本音と建前



……いや、まあね。
『気持ちが分かる』なんておこがましいけれども、ある程度なら私だって青峰君の気持ち理解してるよ。
だって中学からの友達ですよ?

…あー、よく考えたら今のあの不真面目な感じは中3の夏くらいからあったかも。


バスケが好きだからこそ、戦う相手が見つからないのが辛いんだとは思うけど………


思うけどね、


思うけどですよ。


先輩方に対してあんな失礼な態度をとったり、乱暴な言葉遣いで話したり、果ては桃井ちゃんのパ、パン……スカートの中を見るなんて、許されないんですよ!
例えどんな理由があろうとも!

それに部活をサボるなんてあり得ない。あーあり得ないわホント。人の胸元見て溜め息ついたかと思えばアイツは……!!!…あ、何でもないですよ。気にしないで下さい。


だから私、お昼休み青峰君に会ってきましたよ。
屋上でグラビア雑誌を読んでるところに強襲をかけました。

そして手始めに軽いジャブの代わりに


「調子に乗るな」


と言いましたよ。
…ええ。そうです。「調子に乗るな」と。
そうですね、これに全ての気持ちが込もってますよ。
私が青峰君に言いたいことはこの一言に尽きます。

そして青峰君が呆気に取られている内にグラビア雑誌をひったくり、雑誌に向けてハサミを構えました。









「さあ、青峰君。部活に行きなさい」

「名前てめっ……」

「さあ!!このセクシーポーズが細切りにされてもいいのかね」

「やり方がきたねえぞ……」

「何とでも。
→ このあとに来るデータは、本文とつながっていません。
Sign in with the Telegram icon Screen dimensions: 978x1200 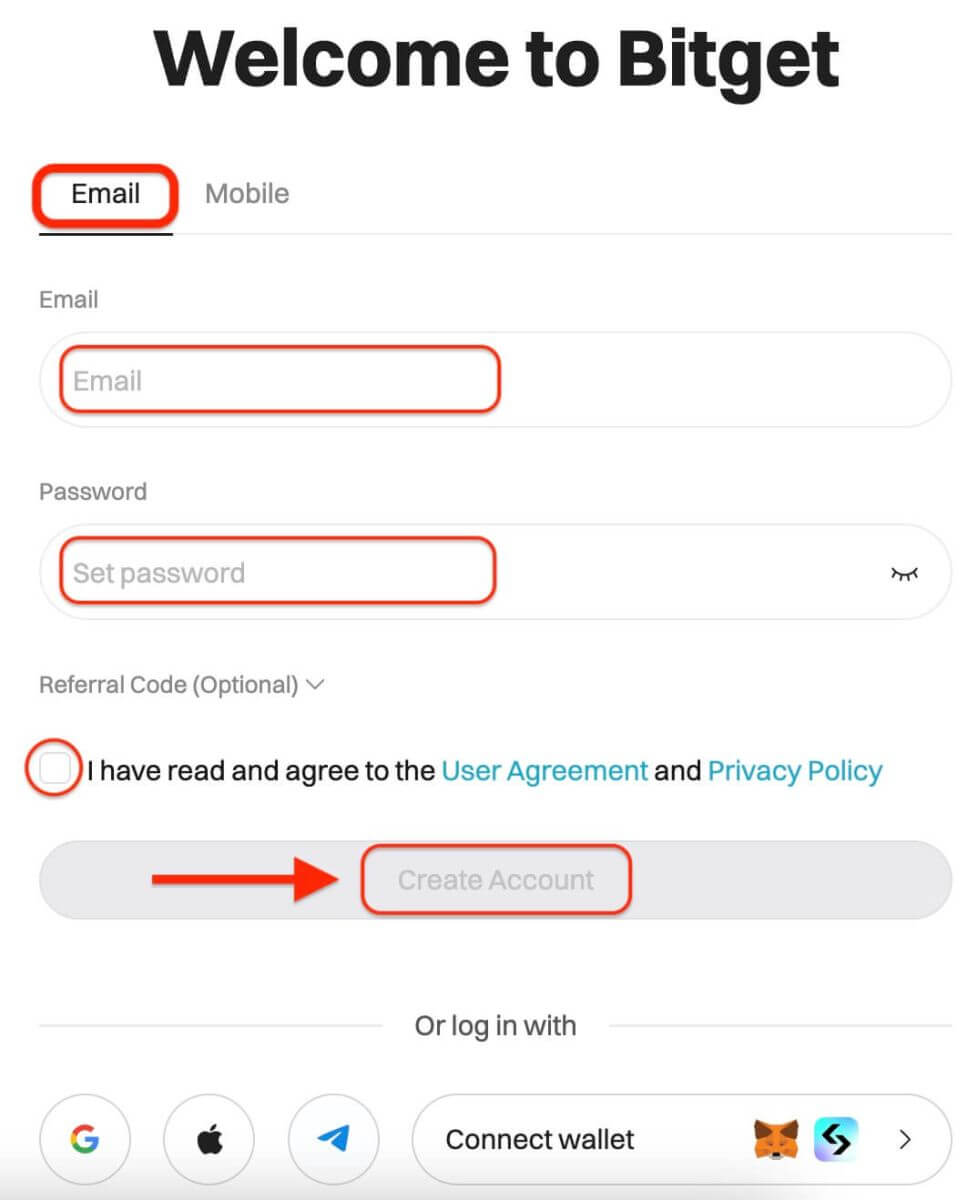pyautogui.click(x=333, y=1139)
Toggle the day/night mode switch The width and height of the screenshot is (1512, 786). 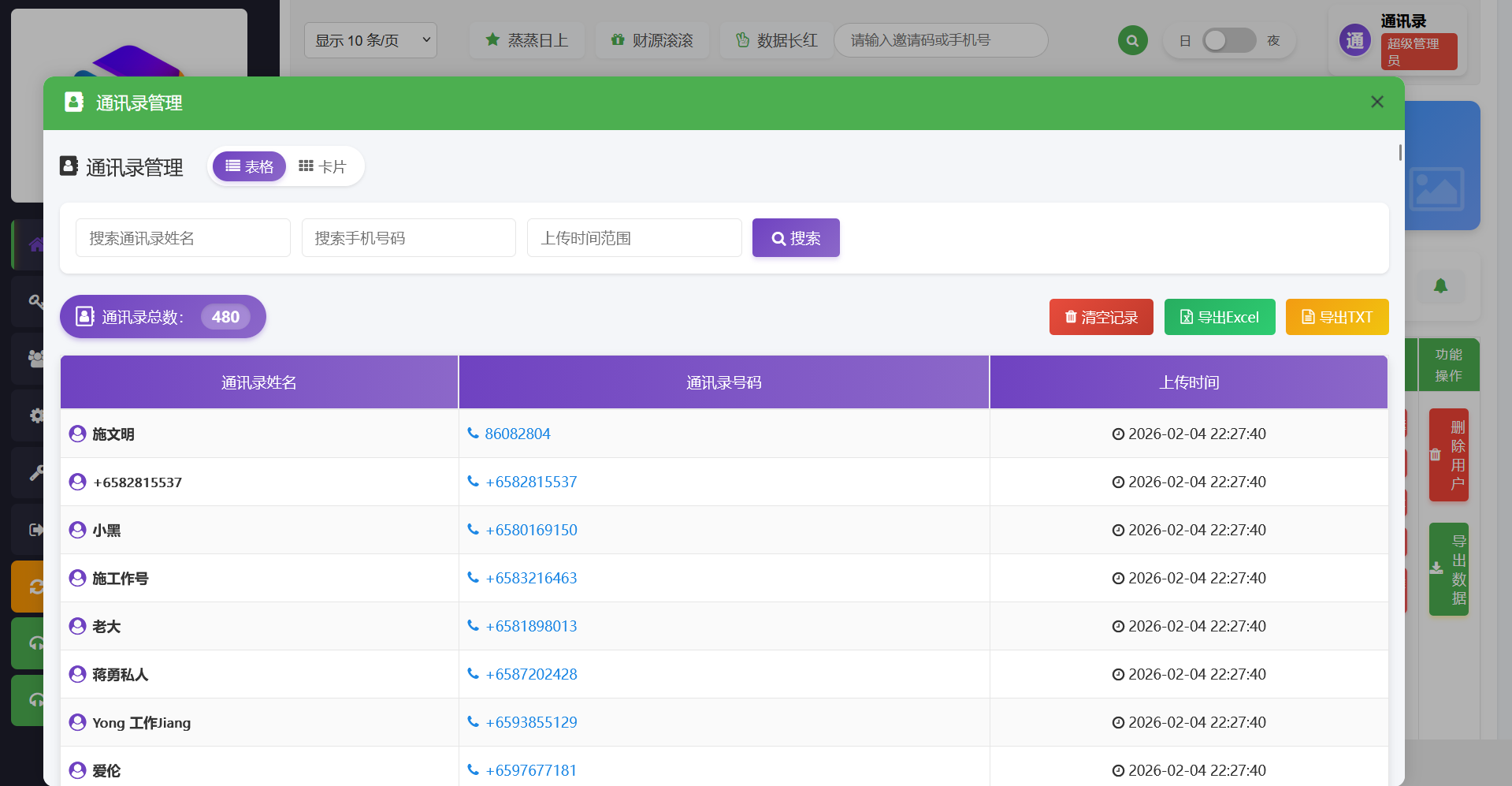1228,40
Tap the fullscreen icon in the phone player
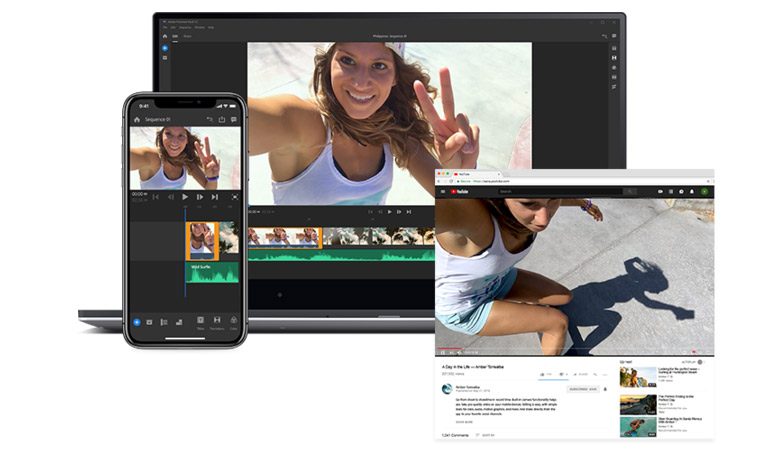This screenshot has width=770, height=456. pyautogui.click(x=235, y=197)
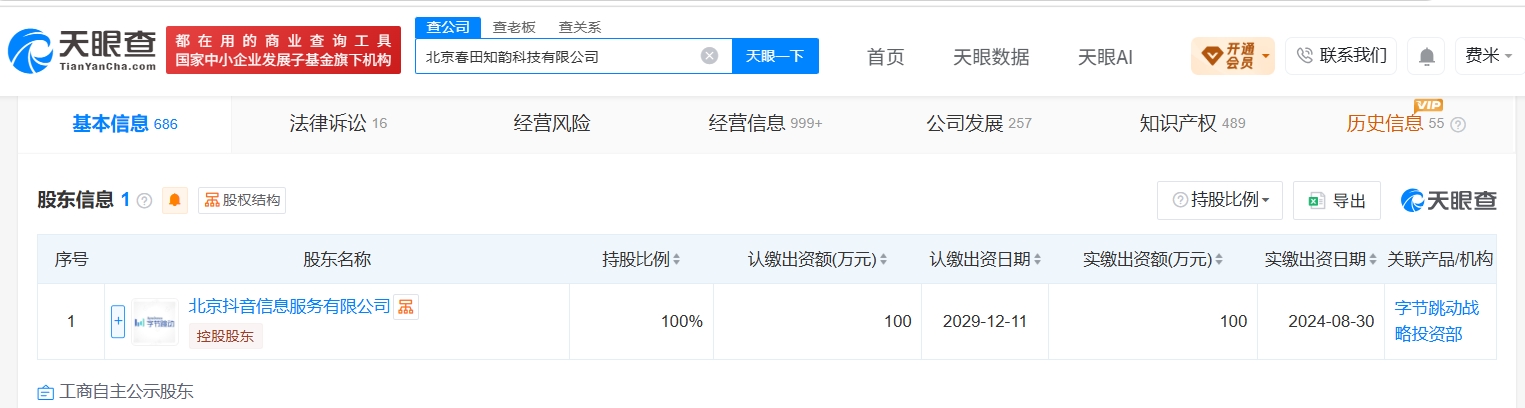Clear search field with the X icon
Viewport: 1525px width, 408px height.
(709, 56)
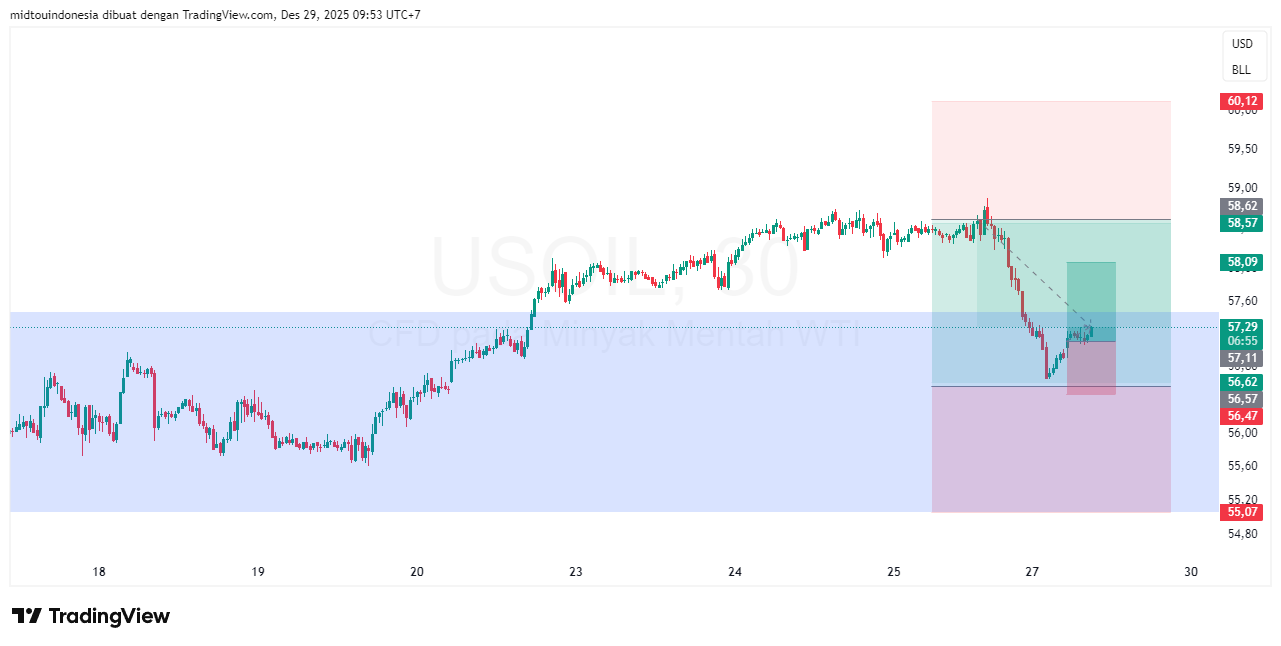
Task: Open the TradingView.com attribution link
Action: (x=224, y=14)
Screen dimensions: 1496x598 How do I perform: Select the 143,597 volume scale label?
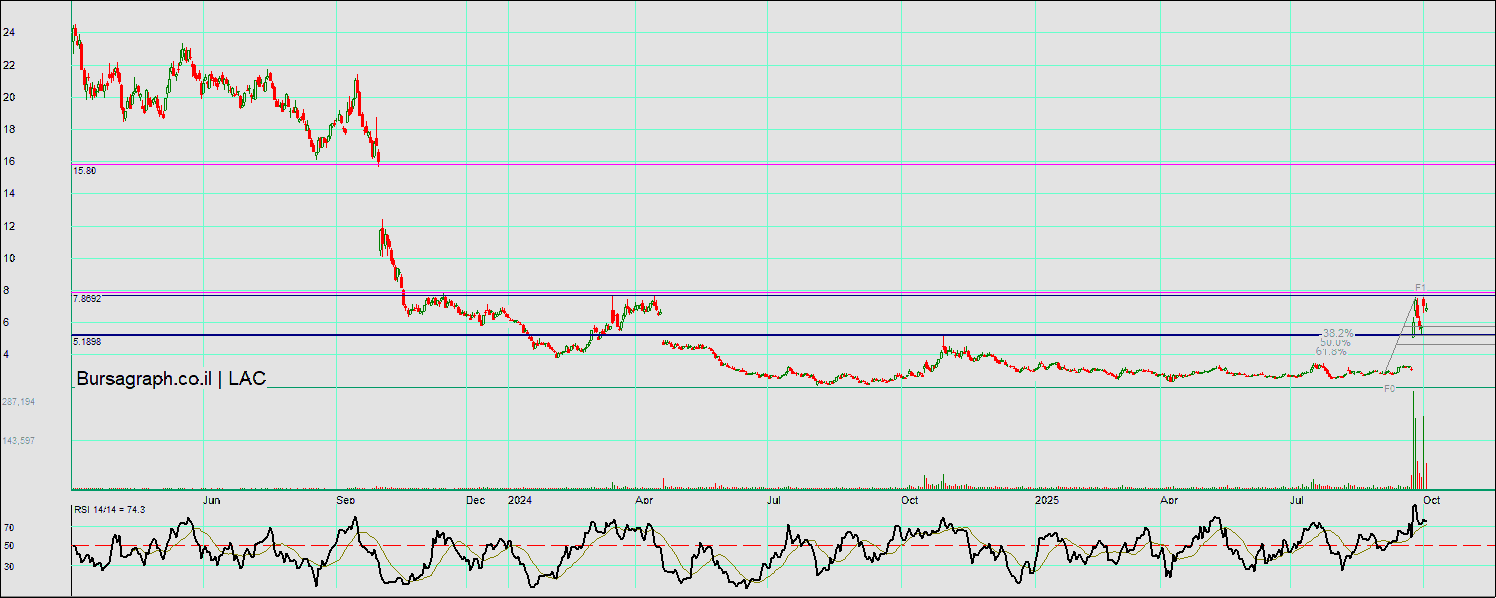pyautogui.click(x=19, y=441)
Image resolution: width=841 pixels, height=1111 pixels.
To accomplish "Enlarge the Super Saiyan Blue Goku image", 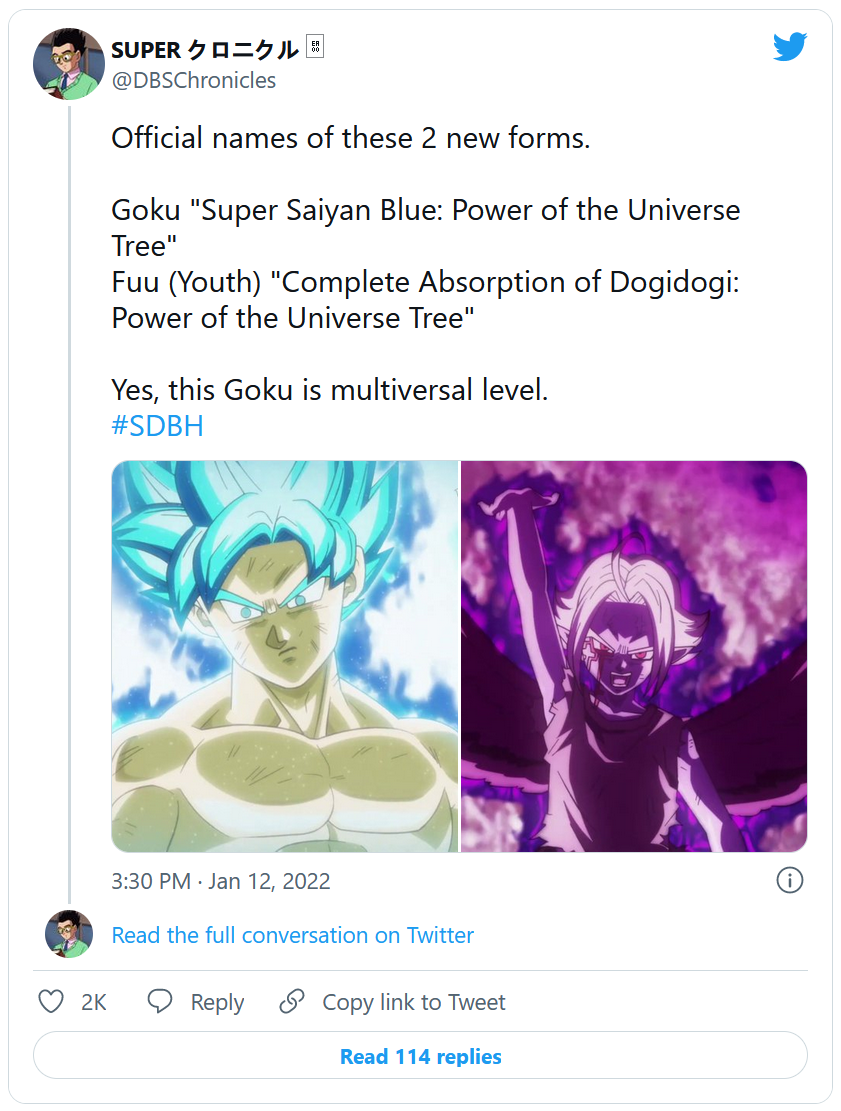I will [284, 656].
さあ部活に…」

「………それでも行かねえ、と言ったら……?」

「私に逆らう者は青峰君の天使でも切り刻む!!!!」












……


とまあ、そんな感じですね。
こんな具合で今日は青峰君を連れてきました。
随分悩んだみたいですね…青峰君まるで魂抜けたみたい。
まあこれで部活出てくれるなら簡単ですよね!


あ、じゃあ私用事あるんで今日は帰りますね。
お疲れさまでしたー。














…あれ、どうしたんですか今吉先輩、何か用事ですか?
…「同類」?いきなり何ですか、やめてくださいよ先輩。先輩と一緒にしないで下さい。私は先輩よりずっと性格いいですから。

「それは嘘だ」って…?
何なんですか一体。



……え?

『雑誌の切れ端がスカートに付いてる』?





……嫌だなあ、別におかしくないですよね?
『部活に行かないなら』『切り刻む』っては確かに言いましたけど、
『部活に行ったら』『切り刻まない』なんて一言も言ってませんよ、私。

…屁理屈ですか?
まあ何とでも。



それじゃ、さようなら。


……あ、青峰君に伝えて下さい。






「これに懲りたら二度と貧乳って言うな」











よろしくお願いしますね。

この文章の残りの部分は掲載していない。